● **TASK A**: Check each of the statements below against the coffee review, answering yes or no and quoting the exact words of the coffee review that decide it. (i) The coffee costs more than most specialty beans in the area. (ii) The reviewers tried the Rainforest blend before the Goat Rock. (iii) Mark Inman calls the Goat Rock a cleaned up, organic version of a Peet's blend.

Good Karma=Good Coffee? Indeed.
Ah, it's times like this that we wish we really wish we could describe "taste" better.
We found a really nice coffee -- from a local roaster no less -- and when we made it at home on our stovetop doohicky (still our favorite mode of home brewing), it was as good or better than anything we've had in a cafe. From our little kitchen in the dungeon, no less!
That's empowerment for you -- the folks at Taylor Maid Farms bestowed on us the ability to brew as good for ourselves as we can get elsewhere. Taylor Maid is up in Sebastapol and is into organic, sustainable farms and fair trade practices. The company cares about the environment (a LOT more on this after the jump). From what we can gather, it's just "good people." That would make us feel better about spending a lot on the coffee -- but guess what? It's not overpriced by any measure. It's really in line cost-wise with most specialty beans around these here parts.
We took a nice hike to the fairly amazing Rainbow Grocery, one of the few places in town that carries the brand (according to a company spokesperson, it's also available in San Francisco at Thom's Natural Foods on Geary and Fresh Organics on Stanyan). It's available there in bulk, which was great; we weren't forced to overcommit and took about a half pound of the Goat Rock Roast and a smidge less of the Rainforest blend.
We tried the Goat Rock first. The taste? Again, we can't do it justice -- our best would be to say that it's powerful without being overpowering, as well as distinctive and drinkable. There's a lot going on in there; some softer notes against a bold backdrop. We mean, we would probably recognize it if we ever tried it blind, one of the few coffees our limited palate can do this with.
(Aside: the only coffee we can usually recognize is Kona -- very smooth and caramel-ly . . even a weak Kona blend [the typical 5%-10%] isn't too tough to I.D. A good portion of our family lives in Hawaii; in fact, Mrs. Trimethyldioxypurist is in the Aloha state as we write this. We're keeping our fingers crossed that we may have the chance to write about something she brings us back. Hint hint.)
Mark Inman, Taylor Maid's President and Green Buyer, says that the Goat Rock blend was his "answer to many customers who wanted to drink organic/free trade coffee but still had a hankerin' for Peet's 'Major Dickenson's Blend'. The Goat Rock is a cleaned up, organic version of this blend. It has quickly become one of our hottest sellers."
No wonder, sir. It was lovely.

● **GIVEN DATA**:
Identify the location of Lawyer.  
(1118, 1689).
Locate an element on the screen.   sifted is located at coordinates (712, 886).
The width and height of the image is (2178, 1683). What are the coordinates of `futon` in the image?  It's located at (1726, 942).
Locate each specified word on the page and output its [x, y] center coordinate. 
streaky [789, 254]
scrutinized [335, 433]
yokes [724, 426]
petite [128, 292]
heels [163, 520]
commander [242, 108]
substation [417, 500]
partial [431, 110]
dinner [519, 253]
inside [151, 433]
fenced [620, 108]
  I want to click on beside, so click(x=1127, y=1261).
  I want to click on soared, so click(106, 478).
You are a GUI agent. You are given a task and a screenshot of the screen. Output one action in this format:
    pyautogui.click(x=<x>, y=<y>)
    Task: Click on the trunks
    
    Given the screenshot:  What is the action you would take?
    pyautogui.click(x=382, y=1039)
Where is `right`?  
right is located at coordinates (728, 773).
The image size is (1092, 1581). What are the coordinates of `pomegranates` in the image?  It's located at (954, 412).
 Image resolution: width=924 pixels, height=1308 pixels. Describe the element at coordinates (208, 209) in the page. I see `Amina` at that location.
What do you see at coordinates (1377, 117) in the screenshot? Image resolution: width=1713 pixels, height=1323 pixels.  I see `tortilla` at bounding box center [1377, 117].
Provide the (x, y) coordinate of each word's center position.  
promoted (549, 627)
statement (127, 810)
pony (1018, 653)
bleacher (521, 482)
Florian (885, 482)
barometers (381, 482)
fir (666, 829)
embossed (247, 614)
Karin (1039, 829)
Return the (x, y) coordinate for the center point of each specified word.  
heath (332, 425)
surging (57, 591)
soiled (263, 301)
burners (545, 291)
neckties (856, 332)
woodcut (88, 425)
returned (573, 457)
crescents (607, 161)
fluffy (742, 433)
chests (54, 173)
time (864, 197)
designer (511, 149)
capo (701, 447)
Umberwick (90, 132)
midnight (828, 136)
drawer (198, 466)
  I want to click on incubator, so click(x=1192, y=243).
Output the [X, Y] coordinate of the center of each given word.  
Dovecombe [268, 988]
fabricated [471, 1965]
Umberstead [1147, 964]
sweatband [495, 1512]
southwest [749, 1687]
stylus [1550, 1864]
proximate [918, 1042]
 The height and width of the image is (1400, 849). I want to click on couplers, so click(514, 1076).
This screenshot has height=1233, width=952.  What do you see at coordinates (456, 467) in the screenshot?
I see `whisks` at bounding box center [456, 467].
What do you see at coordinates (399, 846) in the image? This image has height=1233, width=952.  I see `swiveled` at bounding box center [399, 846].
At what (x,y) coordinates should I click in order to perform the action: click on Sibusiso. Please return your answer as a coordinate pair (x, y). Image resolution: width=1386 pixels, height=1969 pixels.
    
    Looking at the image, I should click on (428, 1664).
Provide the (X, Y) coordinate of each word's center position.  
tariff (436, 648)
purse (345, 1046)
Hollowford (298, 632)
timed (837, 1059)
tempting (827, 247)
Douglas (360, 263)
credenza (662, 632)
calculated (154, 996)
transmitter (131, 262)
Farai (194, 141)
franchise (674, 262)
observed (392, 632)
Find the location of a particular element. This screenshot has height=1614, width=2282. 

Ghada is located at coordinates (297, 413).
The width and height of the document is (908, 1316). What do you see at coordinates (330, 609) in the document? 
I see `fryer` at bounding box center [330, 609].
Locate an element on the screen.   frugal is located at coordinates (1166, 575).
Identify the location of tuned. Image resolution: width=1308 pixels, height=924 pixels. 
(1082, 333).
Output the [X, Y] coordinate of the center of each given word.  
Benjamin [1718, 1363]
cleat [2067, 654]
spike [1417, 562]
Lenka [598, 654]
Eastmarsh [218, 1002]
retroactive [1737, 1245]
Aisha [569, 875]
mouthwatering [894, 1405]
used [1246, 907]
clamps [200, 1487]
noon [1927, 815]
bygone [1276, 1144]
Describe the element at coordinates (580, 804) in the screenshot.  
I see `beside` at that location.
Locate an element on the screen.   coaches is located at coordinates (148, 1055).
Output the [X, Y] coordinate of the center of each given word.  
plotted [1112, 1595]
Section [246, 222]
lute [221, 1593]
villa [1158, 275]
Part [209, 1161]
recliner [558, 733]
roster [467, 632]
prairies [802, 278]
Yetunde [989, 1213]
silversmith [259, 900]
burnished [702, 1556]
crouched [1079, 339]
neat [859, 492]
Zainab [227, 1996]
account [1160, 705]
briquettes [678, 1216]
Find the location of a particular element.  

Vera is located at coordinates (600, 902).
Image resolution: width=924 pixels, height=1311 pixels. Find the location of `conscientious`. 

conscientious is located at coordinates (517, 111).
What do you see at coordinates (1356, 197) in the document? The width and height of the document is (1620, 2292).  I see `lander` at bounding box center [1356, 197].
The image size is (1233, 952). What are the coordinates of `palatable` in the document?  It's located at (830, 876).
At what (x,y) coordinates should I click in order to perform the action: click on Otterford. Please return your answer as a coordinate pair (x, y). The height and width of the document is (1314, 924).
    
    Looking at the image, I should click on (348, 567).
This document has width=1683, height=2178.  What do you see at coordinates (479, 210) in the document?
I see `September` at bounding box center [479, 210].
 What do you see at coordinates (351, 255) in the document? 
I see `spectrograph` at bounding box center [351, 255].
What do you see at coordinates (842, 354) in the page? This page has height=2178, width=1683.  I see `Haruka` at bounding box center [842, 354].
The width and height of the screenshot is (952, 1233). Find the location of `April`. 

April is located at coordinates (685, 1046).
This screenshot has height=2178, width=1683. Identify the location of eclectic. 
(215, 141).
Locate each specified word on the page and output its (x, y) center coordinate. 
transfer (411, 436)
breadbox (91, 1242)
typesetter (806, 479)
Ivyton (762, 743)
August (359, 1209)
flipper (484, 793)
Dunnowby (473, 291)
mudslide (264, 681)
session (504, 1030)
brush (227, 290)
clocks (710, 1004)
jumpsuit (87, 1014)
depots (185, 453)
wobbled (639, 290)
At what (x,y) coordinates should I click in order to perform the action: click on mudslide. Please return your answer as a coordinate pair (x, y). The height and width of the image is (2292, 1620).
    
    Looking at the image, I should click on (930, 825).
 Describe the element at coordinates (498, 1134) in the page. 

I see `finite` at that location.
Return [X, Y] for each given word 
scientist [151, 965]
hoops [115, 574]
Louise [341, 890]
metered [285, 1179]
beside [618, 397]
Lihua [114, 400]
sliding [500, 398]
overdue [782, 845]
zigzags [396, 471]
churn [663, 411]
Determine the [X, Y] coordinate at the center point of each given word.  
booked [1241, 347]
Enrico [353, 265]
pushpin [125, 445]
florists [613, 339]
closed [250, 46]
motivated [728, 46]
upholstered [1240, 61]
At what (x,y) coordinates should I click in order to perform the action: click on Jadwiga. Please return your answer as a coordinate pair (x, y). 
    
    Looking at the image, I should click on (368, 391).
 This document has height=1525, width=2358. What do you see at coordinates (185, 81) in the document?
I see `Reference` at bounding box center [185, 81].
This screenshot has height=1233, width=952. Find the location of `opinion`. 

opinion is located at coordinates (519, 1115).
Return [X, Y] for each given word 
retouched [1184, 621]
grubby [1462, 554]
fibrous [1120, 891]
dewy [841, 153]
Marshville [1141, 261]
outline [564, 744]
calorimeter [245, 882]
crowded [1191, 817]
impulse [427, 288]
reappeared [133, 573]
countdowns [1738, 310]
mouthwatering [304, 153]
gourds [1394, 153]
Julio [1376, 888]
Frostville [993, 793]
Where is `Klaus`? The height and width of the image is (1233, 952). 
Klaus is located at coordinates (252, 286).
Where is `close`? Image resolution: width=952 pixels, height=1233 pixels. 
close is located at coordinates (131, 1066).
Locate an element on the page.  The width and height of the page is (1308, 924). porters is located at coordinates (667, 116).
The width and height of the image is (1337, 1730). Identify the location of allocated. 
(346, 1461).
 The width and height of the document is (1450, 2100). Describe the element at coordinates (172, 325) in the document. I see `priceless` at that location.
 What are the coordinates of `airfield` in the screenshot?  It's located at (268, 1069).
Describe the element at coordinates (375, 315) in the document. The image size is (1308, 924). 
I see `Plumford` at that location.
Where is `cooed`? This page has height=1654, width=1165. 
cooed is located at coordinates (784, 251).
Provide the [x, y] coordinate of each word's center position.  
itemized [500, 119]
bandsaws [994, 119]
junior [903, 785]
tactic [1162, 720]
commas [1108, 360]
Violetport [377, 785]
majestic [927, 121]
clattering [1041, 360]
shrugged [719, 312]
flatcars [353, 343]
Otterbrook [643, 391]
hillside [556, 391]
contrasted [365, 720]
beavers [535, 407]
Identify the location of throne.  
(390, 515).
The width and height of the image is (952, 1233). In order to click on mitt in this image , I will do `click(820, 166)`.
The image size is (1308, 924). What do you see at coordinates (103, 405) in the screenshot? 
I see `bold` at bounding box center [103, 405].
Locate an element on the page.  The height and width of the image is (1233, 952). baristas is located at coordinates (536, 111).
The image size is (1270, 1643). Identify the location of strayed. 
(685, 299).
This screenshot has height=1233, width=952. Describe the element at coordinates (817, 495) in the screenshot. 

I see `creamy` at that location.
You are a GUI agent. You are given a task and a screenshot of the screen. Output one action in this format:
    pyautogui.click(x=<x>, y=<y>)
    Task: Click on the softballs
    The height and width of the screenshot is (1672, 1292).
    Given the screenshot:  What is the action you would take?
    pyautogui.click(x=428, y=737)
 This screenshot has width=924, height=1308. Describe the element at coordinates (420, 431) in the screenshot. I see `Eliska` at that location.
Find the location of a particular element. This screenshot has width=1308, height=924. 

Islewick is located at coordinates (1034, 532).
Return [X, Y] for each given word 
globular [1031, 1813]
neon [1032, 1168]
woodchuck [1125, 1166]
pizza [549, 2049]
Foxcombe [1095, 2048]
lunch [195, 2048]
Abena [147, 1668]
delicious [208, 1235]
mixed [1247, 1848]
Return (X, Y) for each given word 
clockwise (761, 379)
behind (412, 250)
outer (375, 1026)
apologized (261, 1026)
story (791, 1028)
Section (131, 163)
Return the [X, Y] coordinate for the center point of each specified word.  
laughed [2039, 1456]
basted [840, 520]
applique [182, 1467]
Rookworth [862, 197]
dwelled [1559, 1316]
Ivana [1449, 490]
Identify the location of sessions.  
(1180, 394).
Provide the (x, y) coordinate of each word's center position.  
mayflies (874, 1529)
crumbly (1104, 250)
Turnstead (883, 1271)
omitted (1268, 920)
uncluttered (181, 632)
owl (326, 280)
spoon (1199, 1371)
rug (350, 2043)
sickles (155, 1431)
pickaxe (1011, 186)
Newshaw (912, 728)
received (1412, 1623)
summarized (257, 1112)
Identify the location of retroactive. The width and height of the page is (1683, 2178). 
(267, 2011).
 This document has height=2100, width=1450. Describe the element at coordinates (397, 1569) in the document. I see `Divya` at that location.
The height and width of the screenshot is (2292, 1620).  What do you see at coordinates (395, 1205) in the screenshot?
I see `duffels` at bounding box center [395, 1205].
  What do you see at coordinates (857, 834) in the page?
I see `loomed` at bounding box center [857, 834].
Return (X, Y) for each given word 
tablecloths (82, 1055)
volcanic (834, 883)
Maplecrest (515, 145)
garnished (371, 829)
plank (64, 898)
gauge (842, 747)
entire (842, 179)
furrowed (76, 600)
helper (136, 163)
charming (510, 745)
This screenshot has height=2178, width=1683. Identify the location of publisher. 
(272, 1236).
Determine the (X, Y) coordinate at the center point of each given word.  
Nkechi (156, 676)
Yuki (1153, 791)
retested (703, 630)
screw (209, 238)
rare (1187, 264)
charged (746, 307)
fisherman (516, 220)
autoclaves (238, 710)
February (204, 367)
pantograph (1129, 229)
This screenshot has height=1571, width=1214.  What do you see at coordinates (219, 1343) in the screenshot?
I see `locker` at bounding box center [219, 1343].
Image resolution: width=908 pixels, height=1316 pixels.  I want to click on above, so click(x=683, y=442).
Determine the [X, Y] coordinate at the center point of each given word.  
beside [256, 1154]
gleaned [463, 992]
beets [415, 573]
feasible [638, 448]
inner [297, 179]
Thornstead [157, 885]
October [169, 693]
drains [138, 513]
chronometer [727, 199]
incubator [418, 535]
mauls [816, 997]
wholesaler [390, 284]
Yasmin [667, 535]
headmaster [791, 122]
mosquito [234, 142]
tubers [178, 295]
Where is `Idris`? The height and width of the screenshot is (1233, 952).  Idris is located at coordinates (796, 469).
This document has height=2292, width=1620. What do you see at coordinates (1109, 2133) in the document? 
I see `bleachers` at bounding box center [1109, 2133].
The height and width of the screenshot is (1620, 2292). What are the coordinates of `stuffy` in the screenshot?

● **TASK B**: Copy out the entries above, from the line with "furrowed (76, 600)" up to and including the line with "coordinates (796, 469).".

● **TASK SOLUTION A**:
(i) No: "It's really in line cost-wise with most specialty beans around these here parts."
(ii) No: "We tried the Goat Rock first."
(iii) Yes: "The Goat Rock is a cleaned up, organic version of this blend."

● **TASK SOLUTION B**:
furrowed (76, 600)
helper (136, 163)
charming (510, 745)
This screenshot has height=2178, width=1683. Identify the location of publisher. 
(272, 1236).
Determine the (X, Y) coordinate at the center point of each given word.  
Nkechi (156, 676)
Yuki (1153, 791)
retested (703, 630)
screw (209, 238)
rare (1187, 264)
charged (746, 307)
fisherman (516, 220)
autoclaves (238, 710)
February (204, 367)
pantograph (1129, 229)
This screenshot has height=1571, width=1214.  What do you see at coordinates (219, 1343) in the screenshot?
I see `locker` at bounding box center [219, 1343].
Image resolution: width=908 pixels, height=1316 pixels.  I want to click on above, so click(x=683, y=442).
Determine the [X, Y] coordinate at the center point of each given word.  
beside [256, 1154]
gleaned [463, 992]
beets [415, 573]
feasible [638, 448]
inner [297, 179]
Thornstead [157, 885]
October [169, 693]
drains [138, 513]
chronometer [727, 199]
incubator [418, 535]
mauls [816, 997]
wholesaler [390, 284]
Yasmin [667, 535]
headmaster [791, 122]
mosquito [234, 142]
tubers [178, 295]
Where is `Idris`? The height and width of the screenshot is (1233, 952).  Idris is located at coordinates (796, 469).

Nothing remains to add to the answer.